Walk into a trendy coffee shop in any major European or U.S. city and you’re almost certain to see a couple of starry-eyed founders excitedly discussing their latest startup. Chances are, their whole idea boils down to packaging ChatGPT in a slick interface and selling it to entrepreneurs on Instagram, the creators of OnlyFans, etc. It should come as no surprise, then, that venture investors around the world have been inundated with a tsunami of such projects in recent months.
Inexperienced investors often feel an almost religious ecstasy over each new technological breakthrough while old-timers recognize them as a natural part of the market cycle. This was true concerning blockchain, self-driving cars, and the metaverse, to name a few. Every major technological advance is accompanied by a flurry of enthusiasm in social networks and a spate of articles explaining how it will make everything else obsolete, destroy millions of jobs, and solve all of life’s mysteries. Every time this happens, I recall Douglas Adams’ classic book The Hitchhiker’s Guide to the Galaxy in which a super-intelligent supercomputer named Deep Thought reports that the answer to life’s greatest question is…42. That’s it, just a number, with no further explanation given.
People tend to experience a metaphysical thrill from major breakthroughs. Investors, while not entirely immune to such feelings, are more interested in whether the new technology will generate real business opportunities. They know that the vast majority of precocious startups utilizing this breakthrough will ultimately fail for a variety of reasons—but the main reason is how long it takes for even the best ideas to gain a solid foothold in the market. This has been true of blockchain, self-driving cars, and the metaverse. They will undoubtedly change our lives, but not nearly as quickly as Twitter is updated. Only when the market is ready to absorb a winning business solution does the next unicorn appear.
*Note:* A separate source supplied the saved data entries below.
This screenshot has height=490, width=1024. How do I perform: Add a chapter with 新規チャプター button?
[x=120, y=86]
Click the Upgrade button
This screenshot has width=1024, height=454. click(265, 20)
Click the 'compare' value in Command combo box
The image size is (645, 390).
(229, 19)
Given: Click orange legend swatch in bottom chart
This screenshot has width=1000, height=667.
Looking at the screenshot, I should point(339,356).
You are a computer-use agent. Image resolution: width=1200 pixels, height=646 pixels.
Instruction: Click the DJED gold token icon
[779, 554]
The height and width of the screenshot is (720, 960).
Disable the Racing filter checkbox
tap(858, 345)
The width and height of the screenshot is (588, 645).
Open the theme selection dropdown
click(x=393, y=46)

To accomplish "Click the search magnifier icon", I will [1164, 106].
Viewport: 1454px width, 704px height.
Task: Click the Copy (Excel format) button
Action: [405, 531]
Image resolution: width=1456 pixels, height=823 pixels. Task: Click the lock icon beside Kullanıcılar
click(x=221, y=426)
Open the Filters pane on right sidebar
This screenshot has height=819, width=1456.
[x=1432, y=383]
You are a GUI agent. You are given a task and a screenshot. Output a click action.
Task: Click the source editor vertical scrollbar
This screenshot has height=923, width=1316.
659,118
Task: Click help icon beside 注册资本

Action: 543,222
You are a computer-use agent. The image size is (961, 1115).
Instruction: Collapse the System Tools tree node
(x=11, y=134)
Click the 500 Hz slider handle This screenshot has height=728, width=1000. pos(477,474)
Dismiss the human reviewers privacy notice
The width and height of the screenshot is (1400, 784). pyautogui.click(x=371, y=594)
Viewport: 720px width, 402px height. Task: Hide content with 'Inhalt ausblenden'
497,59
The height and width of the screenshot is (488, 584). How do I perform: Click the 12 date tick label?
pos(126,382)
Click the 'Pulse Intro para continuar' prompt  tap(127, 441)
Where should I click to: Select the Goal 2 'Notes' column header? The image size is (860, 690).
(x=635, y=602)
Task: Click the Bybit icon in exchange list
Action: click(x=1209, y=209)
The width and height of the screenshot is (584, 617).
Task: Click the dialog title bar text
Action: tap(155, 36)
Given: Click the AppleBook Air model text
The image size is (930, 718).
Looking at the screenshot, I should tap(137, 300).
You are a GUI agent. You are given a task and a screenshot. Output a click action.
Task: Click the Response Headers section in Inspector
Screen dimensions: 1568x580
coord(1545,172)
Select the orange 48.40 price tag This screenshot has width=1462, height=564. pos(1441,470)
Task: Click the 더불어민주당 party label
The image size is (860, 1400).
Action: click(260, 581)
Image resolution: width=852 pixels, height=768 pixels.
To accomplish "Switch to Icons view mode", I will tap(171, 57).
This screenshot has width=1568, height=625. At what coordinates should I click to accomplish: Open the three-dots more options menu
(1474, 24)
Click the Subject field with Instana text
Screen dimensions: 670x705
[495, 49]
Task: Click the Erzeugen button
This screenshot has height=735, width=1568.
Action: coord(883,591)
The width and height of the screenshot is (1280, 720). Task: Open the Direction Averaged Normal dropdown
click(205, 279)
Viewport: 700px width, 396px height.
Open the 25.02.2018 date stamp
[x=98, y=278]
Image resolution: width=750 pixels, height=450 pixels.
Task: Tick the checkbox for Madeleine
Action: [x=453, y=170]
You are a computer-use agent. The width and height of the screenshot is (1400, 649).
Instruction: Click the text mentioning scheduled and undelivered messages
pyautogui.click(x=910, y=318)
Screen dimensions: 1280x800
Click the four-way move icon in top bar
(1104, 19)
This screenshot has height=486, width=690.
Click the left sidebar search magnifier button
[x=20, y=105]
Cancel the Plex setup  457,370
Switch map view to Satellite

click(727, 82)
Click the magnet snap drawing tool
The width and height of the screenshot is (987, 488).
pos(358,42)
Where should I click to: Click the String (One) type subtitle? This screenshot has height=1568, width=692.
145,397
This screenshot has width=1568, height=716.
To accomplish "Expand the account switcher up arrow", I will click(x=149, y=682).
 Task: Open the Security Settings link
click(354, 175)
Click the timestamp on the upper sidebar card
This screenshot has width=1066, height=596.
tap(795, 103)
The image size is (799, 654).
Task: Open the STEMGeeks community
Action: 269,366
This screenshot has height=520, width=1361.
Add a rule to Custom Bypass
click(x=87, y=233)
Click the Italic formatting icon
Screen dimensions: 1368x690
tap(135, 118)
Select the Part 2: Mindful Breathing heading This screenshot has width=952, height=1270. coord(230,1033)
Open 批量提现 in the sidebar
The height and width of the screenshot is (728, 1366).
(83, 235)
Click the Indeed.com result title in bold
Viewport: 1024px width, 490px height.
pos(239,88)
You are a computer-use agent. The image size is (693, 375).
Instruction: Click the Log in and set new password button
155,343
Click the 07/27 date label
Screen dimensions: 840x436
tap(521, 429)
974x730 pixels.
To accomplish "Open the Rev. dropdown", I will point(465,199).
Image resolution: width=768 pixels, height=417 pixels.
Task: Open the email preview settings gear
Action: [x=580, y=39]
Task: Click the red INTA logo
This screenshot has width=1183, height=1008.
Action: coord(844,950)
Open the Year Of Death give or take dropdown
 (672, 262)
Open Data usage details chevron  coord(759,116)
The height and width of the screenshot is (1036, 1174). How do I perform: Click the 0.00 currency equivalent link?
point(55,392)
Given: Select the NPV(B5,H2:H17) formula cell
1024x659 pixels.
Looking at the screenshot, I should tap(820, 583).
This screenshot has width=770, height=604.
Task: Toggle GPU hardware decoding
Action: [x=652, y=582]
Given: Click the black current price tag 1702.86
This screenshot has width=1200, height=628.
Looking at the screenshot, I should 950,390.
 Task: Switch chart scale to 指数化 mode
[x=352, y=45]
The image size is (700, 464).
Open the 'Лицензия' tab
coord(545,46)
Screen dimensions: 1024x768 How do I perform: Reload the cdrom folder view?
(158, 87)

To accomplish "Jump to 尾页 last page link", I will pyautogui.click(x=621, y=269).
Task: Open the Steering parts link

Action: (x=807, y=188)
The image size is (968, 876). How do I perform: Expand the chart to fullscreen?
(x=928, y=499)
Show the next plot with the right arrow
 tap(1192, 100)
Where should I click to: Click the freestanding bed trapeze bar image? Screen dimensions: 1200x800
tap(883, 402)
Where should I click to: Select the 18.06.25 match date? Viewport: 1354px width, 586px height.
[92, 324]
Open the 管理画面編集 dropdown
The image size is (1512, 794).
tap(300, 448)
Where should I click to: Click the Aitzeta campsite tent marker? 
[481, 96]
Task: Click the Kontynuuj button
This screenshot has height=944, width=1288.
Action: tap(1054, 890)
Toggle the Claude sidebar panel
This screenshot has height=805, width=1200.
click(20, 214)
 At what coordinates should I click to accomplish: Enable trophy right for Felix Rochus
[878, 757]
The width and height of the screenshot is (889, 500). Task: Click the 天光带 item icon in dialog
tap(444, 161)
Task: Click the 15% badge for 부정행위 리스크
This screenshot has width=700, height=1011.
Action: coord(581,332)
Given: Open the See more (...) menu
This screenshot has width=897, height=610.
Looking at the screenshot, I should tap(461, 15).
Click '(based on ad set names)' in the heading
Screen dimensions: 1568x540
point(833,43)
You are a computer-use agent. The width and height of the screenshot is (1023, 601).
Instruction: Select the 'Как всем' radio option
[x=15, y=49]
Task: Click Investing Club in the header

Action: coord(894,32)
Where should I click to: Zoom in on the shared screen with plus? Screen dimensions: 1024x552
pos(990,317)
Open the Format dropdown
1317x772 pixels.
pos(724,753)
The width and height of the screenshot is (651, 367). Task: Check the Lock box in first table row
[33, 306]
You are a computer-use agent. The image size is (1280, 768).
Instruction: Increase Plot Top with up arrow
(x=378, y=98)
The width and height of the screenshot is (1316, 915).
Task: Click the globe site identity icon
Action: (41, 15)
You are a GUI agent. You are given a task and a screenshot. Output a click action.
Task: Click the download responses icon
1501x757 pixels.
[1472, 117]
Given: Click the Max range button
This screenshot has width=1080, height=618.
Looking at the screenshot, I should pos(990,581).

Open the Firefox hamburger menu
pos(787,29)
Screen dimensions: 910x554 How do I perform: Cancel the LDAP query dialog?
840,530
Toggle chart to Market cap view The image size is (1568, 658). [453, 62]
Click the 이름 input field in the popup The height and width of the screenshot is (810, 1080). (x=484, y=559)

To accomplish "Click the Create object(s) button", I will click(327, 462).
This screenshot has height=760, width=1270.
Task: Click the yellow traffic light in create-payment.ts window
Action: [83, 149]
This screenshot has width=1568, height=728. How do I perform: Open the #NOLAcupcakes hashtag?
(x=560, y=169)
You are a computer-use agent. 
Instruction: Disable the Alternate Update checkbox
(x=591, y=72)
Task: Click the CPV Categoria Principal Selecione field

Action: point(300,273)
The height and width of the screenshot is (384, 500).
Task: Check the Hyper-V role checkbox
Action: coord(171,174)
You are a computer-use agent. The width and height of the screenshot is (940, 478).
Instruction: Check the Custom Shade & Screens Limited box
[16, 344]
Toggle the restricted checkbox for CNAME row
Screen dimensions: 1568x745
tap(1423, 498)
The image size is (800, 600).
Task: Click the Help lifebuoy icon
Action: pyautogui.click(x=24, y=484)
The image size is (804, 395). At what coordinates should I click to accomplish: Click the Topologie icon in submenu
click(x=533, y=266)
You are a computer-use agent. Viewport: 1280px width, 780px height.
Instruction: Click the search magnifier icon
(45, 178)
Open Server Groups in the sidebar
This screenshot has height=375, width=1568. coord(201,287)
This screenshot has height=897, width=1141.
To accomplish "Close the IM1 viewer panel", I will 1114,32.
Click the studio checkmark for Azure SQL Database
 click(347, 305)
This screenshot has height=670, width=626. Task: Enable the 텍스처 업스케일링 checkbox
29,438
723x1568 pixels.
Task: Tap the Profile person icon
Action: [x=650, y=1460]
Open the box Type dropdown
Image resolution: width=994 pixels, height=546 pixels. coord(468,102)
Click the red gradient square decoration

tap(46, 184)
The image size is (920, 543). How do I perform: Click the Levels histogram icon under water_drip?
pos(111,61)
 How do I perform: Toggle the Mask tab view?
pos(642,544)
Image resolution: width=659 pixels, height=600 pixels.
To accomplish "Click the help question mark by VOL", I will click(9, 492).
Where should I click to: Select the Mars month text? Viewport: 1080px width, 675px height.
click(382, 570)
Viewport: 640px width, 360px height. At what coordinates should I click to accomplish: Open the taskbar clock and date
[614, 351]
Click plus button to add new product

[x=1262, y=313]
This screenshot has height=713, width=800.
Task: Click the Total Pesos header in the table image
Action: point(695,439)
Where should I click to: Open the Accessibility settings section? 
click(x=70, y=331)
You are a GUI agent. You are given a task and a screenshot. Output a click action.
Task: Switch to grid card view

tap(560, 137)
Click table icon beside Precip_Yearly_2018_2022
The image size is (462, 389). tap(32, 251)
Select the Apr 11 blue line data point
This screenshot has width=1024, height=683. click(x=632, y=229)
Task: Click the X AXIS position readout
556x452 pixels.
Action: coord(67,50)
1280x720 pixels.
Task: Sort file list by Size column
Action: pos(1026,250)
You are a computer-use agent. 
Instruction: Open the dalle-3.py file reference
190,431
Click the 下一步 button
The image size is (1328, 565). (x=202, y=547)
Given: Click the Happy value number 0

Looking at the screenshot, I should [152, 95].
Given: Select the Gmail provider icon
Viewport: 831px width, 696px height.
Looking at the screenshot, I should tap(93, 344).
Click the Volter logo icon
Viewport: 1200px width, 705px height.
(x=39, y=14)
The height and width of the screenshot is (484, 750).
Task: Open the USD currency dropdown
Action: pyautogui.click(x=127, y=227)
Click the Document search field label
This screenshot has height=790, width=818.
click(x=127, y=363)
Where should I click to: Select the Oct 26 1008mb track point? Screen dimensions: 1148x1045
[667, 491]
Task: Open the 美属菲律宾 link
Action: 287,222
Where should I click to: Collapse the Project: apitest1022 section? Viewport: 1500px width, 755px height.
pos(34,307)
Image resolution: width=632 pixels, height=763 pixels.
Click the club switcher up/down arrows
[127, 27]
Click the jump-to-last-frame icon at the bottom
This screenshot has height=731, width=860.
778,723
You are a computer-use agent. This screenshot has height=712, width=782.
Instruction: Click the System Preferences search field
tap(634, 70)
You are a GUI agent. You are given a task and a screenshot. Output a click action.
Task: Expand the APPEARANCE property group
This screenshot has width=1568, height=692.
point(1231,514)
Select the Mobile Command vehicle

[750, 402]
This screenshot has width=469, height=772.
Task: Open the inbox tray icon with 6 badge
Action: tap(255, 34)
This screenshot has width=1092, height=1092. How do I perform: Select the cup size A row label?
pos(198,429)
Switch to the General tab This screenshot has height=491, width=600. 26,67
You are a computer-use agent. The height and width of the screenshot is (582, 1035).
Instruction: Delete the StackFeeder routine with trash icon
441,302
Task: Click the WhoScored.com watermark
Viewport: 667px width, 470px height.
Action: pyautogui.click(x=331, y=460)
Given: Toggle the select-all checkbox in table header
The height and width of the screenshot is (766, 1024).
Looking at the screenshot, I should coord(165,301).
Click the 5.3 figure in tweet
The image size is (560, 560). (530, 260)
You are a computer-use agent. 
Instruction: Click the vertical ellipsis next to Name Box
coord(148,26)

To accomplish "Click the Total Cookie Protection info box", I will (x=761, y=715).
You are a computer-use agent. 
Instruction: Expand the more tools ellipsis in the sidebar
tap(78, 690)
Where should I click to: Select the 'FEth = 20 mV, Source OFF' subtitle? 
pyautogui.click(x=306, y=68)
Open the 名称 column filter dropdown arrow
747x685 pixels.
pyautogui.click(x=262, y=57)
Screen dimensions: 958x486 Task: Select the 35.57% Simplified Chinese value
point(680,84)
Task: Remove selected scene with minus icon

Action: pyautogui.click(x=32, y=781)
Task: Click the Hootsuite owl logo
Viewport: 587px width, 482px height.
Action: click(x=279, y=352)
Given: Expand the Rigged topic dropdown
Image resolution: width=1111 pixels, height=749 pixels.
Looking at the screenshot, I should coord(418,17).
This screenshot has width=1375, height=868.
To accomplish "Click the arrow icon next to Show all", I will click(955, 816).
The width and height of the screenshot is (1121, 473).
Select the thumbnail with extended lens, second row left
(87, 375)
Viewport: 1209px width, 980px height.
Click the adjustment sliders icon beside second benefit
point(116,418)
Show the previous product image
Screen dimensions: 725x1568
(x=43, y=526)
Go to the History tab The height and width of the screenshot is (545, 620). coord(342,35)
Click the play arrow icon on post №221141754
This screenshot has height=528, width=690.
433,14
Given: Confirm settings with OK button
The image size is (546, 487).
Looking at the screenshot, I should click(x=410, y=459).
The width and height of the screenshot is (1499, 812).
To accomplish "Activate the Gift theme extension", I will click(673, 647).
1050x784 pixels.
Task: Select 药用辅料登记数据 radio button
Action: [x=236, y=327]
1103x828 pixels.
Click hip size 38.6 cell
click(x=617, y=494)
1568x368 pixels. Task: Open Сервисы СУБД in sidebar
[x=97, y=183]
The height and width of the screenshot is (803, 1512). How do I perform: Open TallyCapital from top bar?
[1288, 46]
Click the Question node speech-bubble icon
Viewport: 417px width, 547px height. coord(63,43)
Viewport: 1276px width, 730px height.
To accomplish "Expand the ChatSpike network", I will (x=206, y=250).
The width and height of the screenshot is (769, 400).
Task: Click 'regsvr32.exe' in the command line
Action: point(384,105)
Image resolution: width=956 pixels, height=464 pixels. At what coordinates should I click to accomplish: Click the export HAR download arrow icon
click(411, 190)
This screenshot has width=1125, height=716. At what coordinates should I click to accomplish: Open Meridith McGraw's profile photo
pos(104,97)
I first read about neural networks 50 years ago in a popular science magazine for children. Artificial intelligence has become far more powerful since then and I have been investing in AI-related startups for the last 10 years now. Each new advance in AI has been welcomed as a huge leap for humanity and the boom in generative models is the logical continuation of this complex trend. However, it is naive to label technology as either revolutionary or a passing fad without grounding that assessment in real-world, capitalist terms. With AI, the only thing we can say with certainty is that there is one clear leader and a handful of others not far behind. This indicates that no single company will corner the market on generative models. In fact, any of the serious contenders might come up with the next super-successful AI-based business solution; it might even be those starry-eyed fellows you saw in the coffee shop.